-- Begin Data entries --
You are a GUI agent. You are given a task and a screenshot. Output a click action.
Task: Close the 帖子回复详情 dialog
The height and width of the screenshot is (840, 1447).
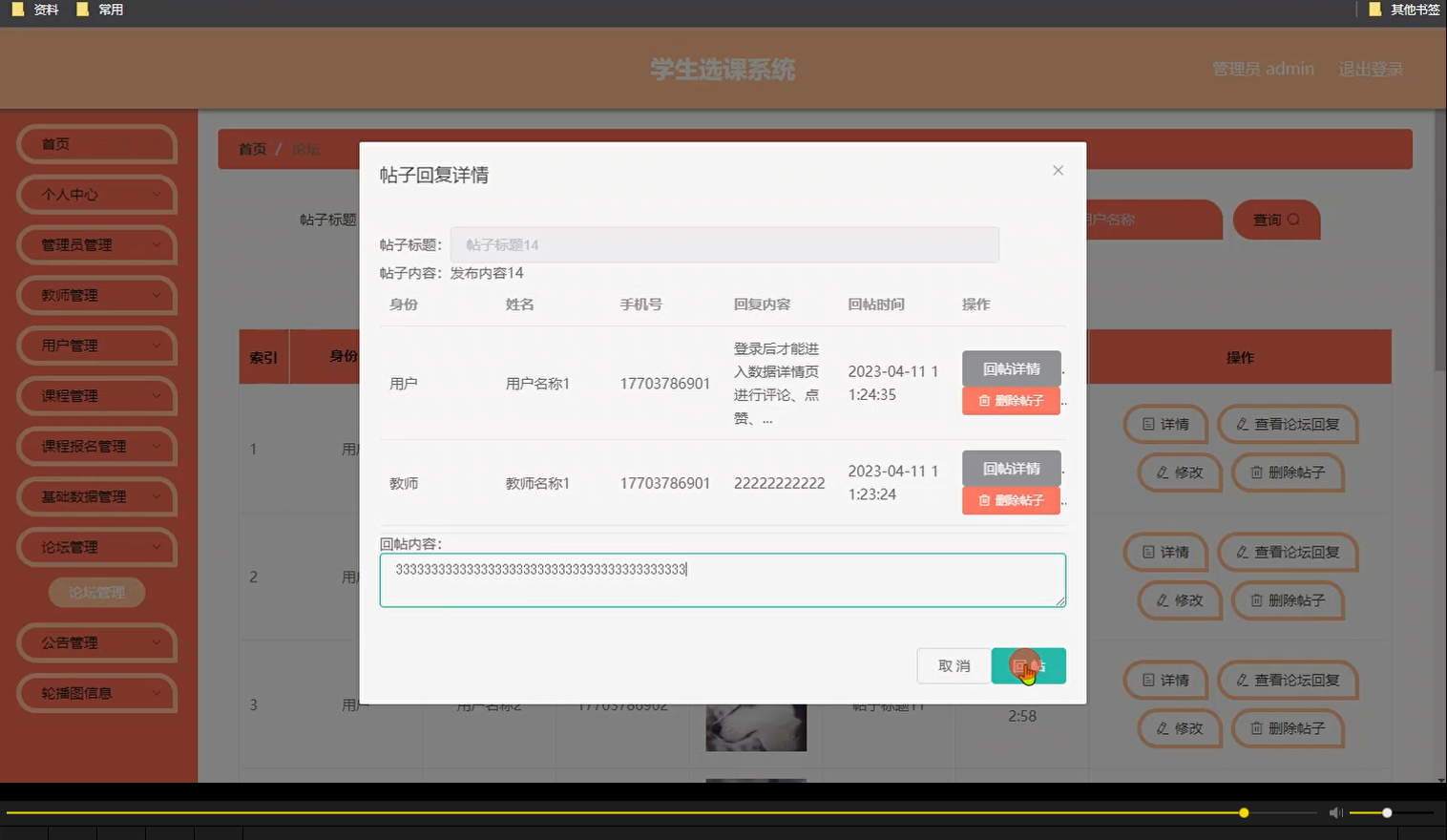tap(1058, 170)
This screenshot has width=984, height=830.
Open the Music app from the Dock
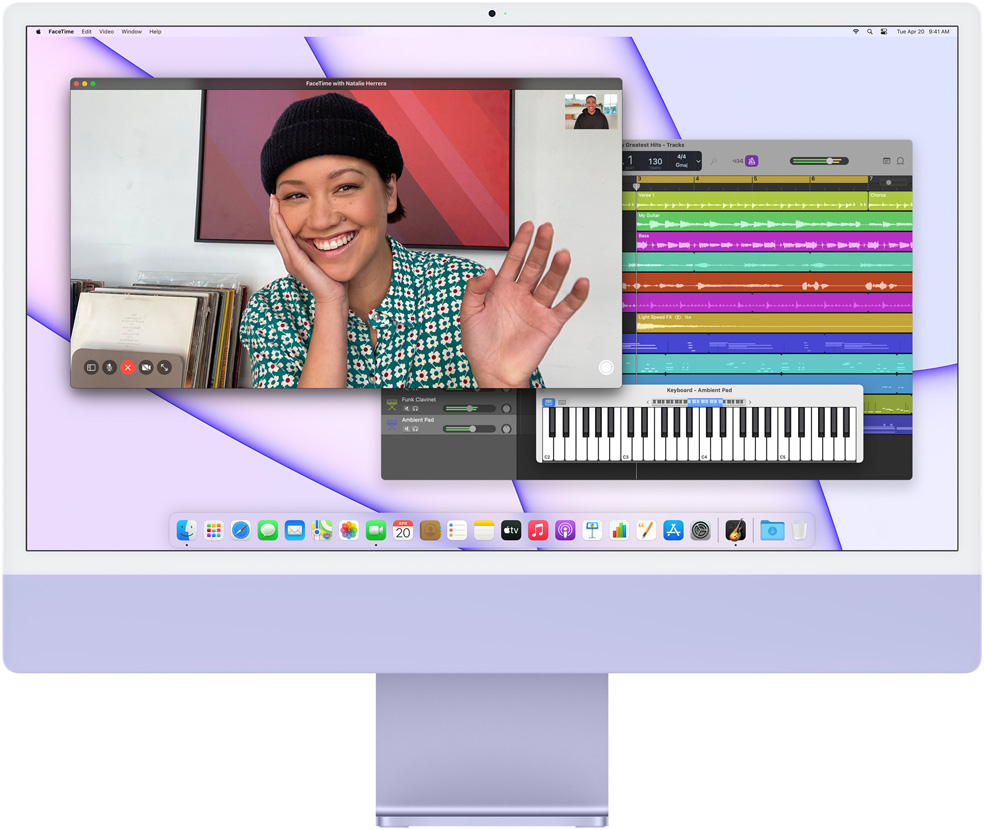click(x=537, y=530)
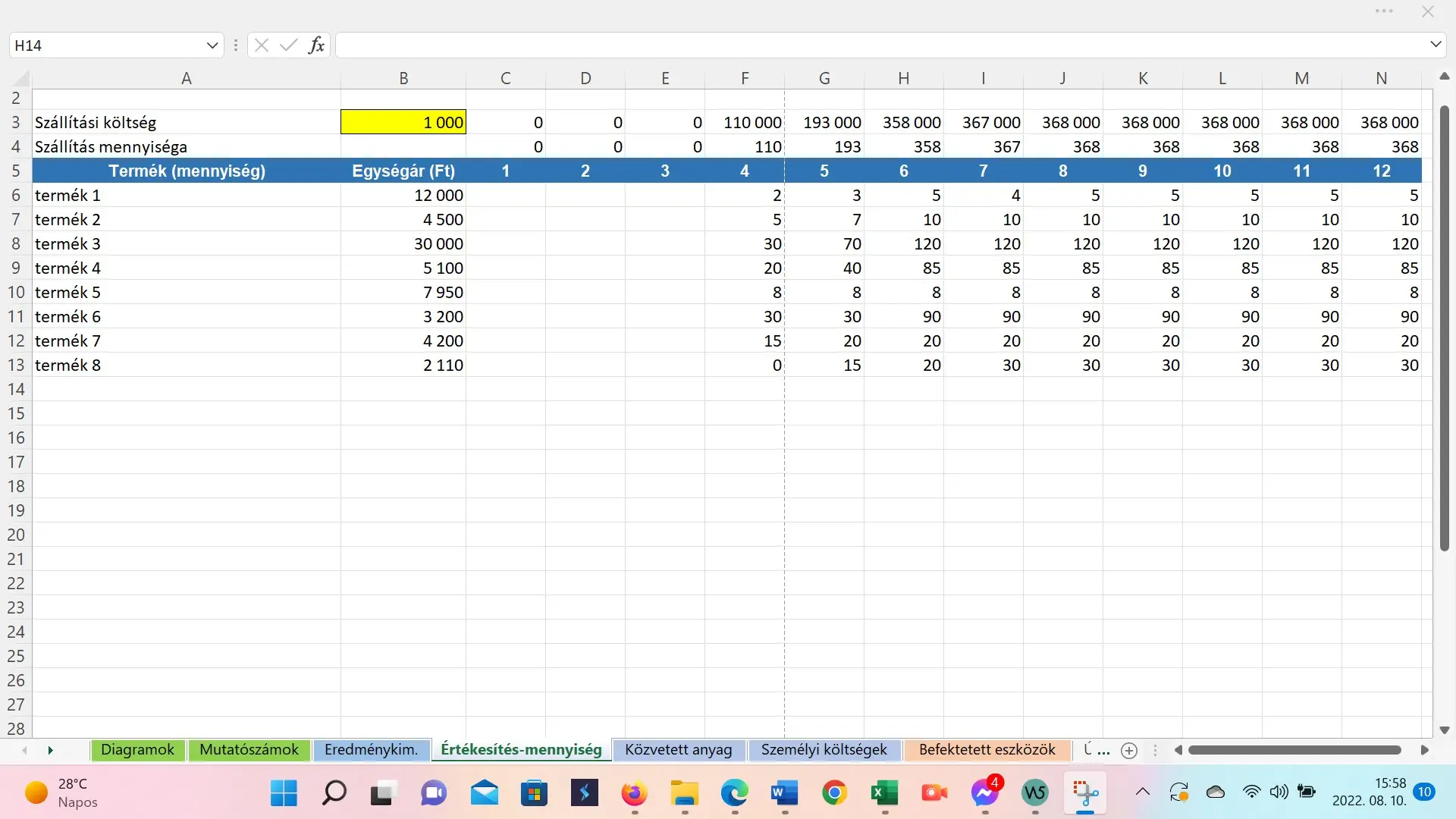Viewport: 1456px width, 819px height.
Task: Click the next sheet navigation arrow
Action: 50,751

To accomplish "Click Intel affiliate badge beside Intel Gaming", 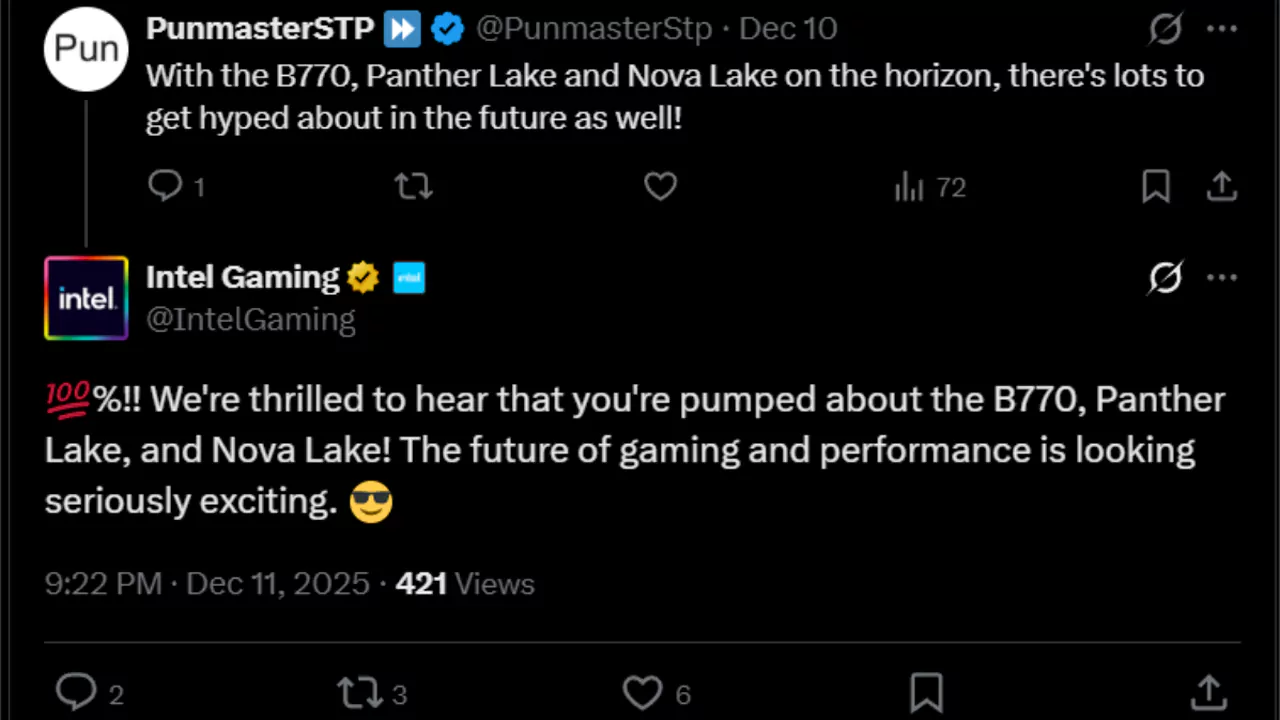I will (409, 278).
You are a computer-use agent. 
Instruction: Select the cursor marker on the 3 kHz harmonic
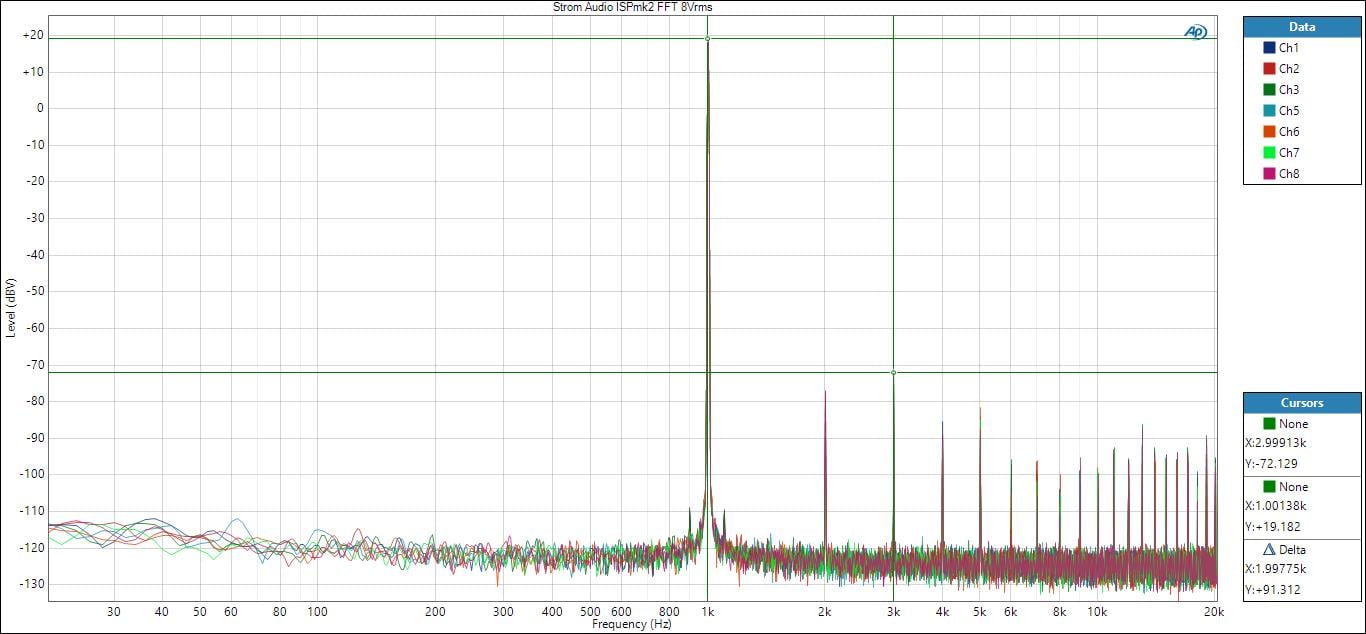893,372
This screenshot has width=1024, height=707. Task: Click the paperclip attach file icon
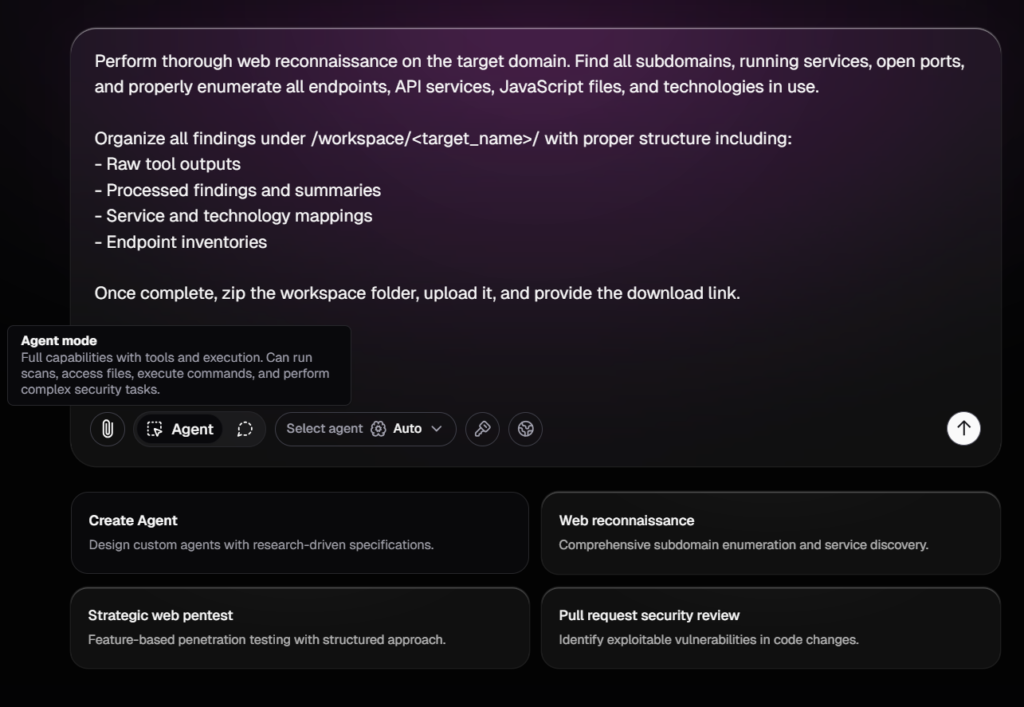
-- End Data entries --
What you need to do »
Please output, as a JSON list of strings with one string per line and blank lines omitted, the items starting at the line that has "This screenshot has width=984, height=830." and ending after the line that has "Action: 50,751". Leave the pictures out of the answer.

Written response »
[
  "This screenshot has width=984, height=830.",
  "Open the Music app from the Dock",
  "click(x=537, y=530)",
  "Viewport: 1456px width, 819px height.",
  "Task: Click the next sheet navigation arrow",
  "Action: 50,751"
]